When heat resistance , the resistance of a material is the component , precursor or finished part to high temperatures designated. If the temperature of a material or object reaches the so-called upper usage temperature, the temperature-dependent properties change so much that the material or object no longer meets the requirements or is destroyed (overheating). The duration of the temperature exposure also plays a role.
Influence on material with short-term exposure to temperature
Obvious examples for exceeding the service temperature of a material are the melting or ignition of a solid or the boiling of liquids (e.g. boiling cooling water). But even at lower temperatures, there can be a negative influence. For example, plastics and glass have a glass transition temperature which, if exceeded, softens the material and can therefore be plastically or elastically deformed and lose strength . Other material properties such as dielectric strength also change significantly.
In particular with objects made of different materials with different thermal expansion coefficients exist, can thermal stresses occur. With moving parts, dimensional changes can lead to increased friction.

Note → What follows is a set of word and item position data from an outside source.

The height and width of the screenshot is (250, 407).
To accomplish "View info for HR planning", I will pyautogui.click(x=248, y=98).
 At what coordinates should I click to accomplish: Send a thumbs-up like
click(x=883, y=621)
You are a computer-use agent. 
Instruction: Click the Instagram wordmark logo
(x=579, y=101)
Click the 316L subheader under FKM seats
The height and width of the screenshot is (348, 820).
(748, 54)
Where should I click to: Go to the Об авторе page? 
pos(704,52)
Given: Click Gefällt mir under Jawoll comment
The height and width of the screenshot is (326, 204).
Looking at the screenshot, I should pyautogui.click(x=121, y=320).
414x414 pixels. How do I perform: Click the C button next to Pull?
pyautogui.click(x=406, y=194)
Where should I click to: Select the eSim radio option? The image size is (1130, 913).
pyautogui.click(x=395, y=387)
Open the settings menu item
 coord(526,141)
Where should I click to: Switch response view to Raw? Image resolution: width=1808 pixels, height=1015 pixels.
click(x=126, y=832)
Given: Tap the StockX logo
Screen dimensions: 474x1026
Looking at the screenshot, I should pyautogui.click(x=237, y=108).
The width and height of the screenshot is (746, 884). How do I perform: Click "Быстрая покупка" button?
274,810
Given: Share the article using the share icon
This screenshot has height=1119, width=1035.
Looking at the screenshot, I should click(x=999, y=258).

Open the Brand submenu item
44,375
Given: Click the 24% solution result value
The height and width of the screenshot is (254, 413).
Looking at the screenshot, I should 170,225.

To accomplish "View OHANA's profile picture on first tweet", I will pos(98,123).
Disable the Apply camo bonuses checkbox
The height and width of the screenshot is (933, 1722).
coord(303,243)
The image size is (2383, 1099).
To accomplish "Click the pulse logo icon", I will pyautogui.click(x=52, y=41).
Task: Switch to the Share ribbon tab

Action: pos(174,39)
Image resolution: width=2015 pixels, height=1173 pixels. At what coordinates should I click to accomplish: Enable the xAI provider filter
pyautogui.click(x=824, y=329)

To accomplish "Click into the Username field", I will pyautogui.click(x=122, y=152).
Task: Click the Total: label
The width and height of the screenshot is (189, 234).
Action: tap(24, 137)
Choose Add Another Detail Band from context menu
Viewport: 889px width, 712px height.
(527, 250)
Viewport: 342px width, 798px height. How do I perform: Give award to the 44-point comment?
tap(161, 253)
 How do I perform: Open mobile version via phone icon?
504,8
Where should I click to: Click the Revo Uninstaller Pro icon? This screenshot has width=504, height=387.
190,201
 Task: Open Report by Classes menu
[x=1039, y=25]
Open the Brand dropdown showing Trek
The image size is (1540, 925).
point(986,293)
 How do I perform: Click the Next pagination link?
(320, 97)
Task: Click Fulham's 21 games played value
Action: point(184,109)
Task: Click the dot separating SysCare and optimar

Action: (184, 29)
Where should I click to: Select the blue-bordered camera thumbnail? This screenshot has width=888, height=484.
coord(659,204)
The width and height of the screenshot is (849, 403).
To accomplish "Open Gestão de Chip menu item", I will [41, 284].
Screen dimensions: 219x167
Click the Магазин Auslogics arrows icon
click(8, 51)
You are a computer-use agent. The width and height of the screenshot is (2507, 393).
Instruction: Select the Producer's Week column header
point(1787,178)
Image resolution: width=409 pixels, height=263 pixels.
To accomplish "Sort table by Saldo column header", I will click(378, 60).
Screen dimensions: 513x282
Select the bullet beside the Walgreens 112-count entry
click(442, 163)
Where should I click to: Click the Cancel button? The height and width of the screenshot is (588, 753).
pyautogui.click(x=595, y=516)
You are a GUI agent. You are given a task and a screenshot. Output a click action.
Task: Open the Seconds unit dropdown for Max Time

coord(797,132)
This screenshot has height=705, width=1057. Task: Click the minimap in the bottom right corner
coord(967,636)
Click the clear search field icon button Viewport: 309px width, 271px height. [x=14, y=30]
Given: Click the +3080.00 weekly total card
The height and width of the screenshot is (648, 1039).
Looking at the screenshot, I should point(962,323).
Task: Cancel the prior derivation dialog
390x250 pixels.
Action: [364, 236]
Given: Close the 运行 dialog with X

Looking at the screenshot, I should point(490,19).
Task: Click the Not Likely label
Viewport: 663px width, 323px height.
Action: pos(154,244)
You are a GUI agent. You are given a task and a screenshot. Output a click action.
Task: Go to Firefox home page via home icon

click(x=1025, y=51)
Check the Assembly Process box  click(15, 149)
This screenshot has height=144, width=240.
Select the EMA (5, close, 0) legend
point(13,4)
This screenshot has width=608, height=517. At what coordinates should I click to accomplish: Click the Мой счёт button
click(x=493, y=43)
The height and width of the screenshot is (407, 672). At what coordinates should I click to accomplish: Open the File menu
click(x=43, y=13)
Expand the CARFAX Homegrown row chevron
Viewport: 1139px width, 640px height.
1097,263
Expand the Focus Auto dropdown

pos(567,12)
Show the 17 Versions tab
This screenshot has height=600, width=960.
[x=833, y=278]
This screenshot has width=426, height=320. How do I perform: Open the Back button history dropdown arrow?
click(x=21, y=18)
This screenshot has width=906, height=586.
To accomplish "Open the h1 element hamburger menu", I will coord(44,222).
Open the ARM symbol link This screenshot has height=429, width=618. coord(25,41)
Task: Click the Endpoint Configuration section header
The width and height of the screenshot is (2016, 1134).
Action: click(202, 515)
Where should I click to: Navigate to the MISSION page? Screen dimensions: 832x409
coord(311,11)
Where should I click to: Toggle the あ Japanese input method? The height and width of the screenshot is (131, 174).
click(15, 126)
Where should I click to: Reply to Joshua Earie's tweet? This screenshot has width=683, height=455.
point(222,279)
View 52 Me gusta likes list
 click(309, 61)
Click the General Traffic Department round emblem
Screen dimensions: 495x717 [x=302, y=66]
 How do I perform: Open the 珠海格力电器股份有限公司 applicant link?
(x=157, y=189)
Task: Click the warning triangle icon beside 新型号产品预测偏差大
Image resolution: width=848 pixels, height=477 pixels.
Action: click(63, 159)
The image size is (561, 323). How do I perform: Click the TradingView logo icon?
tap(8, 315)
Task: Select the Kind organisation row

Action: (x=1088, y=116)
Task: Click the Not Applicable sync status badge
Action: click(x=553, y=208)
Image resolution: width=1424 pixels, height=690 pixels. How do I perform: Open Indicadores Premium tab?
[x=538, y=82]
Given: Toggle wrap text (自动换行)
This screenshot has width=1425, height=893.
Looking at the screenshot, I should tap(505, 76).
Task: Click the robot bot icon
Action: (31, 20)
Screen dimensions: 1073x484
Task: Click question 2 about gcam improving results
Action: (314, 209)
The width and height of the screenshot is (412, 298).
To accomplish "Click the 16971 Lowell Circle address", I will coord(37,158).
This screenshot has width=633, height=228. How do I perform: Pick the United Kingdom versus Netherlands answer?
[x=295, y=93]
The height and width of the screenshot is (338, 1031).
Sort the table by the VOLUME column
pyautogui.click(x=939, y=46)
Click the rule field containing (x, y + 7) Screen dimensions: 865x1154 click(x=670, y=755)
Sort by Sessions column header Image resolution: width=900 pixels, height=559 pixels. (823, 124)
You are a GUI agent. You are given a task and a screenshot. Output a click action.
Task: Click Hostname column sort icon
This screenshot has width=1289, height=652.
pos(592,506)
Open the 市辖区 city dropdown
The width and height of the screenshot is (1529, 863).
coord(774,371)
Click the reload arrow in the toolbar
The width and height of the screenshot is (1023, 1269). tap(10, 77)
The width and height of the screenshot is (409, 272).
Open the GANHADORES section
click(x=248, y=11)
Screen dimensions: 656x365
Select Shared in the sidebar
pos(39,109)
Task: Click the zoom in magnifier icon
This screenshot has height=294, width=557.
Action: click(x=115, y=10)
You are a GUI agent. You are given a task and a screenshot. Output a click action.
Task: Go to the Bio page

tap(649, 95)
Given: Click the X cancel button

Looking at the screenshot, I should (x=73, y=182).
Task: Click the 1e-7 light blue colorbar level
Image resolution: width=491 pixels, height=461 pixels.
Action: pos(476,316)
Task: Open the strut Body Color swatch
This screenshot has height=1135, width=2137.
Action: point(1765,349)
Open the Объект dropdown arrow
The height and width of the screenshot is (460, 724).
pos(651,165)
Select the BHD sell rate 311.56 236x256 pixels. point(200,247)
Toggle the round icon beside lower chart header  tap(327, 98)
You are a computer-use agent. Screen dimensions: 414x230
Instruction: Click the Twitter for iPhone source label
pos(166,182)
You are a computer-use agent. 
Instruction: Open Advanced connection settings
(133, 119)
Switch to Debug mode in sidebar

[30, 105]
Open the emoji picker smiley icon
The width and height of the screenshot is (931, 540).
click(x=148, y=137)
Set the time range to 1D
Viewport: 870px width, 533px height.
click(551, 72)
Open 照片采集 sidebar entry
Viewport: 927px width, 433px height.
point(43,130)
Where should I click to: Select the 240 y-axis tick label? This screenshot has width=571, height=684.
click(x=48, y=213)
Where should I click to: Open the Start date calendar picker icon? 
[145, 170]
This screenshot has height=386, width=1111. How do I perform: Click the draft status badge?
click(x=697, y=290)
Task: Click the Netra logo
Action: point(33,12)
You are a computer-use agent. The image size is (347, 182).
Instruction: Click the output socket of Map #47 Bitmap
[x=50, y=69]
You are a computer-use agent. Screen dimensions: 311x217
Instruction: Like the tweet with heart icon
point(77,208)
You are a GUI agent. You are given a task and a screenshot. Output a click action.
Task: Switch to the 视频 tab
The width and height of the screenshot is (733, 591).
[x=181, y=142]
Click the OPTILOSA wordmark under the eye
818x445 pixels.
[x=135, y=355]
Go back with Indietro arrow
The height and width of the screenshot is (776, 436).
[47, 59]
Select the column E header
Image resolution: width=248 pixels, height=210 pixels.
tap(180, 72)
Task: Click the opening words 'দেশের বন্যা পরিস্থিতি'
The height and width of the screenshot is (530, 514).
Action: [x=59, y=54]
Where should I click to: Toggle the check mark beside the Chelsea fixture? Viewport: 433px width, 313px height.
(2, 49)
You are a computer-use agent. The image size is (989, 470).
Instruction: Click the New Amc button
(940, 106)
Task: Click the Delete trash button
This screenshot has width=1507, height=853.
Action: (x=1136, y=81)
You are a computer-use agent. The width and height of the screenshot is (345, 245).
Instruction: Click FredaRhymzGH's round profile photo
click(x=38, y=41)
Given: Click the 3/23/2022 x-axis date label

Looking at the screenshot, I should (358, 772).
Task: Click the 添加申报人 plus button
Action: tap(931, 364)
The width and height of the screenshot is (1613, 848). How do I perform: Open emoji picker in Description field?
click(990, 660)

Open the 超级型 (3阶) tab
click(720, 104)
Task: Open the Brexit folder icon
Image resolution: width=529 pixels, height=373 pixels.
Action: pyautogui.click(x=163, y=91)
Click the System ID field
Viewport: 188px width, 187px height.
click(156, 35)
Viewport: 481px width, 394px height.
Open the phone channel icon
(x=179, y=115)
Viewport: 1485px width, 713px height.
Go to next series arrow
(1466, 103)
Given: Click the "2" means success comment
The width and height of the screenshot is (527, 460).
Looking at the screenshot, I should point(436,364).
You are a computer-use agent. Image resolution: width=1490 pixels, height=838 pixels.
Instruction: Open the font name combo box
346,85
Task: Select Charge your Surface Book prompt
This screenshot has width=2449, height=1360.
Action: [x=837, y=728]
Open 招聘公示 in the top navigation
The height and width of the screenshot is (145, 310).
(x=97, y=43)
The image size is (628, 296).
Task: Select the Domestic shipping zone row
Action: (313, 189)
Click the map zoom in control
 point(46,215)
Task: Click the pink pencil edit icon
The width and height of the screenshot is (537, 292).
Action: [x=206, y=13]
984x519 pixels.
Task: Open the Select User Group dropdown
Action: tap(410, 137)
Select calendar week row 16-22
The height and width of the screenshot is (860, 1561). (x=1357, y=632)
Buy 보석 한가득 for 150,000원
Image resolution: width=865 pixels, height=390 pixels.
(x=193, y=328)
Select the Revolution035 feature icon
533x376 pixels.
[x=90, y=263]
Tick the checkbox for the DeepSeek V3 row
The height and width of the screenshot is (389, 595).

The electrical resistance of materials is also temperature-dependent, which is why electrical components and circuits can fail at high temperatures.
Aging with long-term exposure to temperature
Many aging processes of materials such as embrittlement , discoloration or decomposition are accelerated by increased temperatures. A material that can withstand a certain temperature for a short time is therefore not necessarily permanently heat-resistant. Rather, the aging processes can take place so quickly due to the high temperature that the service life is significantly shortened.
In the case of metals, extremely high temperatures (more than 40% of the melting temperature) can lead to metal-physical processes such as diffusion, structural changes, creeping or oxidation.
Heat resistance is an essential property of a material or technical product and is specified in the relevant documentation and standards. The expected operating temperatures, the materials used and the desired service life must always be coordinated. An example of this are the insulation classes for electrical insulation materials.
Overheating can be avoided by cooling , temperature controls and temperature safeguards. Safety and alarm systems with connected temperature sensors can indicate the risk of overheating and, if necessary, measures such as B. trigger an emergency shutdown.
- R. Greiner: Technical properties . In: Ludwig Bottenbruch, Rudolf Binsack (Hrsg.): Polyamides (= technical thermoplastics ). tape 4 . Hanser Verlag, Munich / Vienna 1998, ISBN 978-3-446-16486-4 , chapter 18.104.22.168.2, p. 225 ( limited preview in Google Book Search).
- Ralf Bürgel, Hans Jürgen Maier, Thomas Niendorf: Handbook high temperature materials technology . Basics, material stresses, high temperature alloys and coatings. 4th edition. Vieweg & Teubner, no location 2011, ISBN 978-3-8348-1388-6 ( limited preview in Google book search).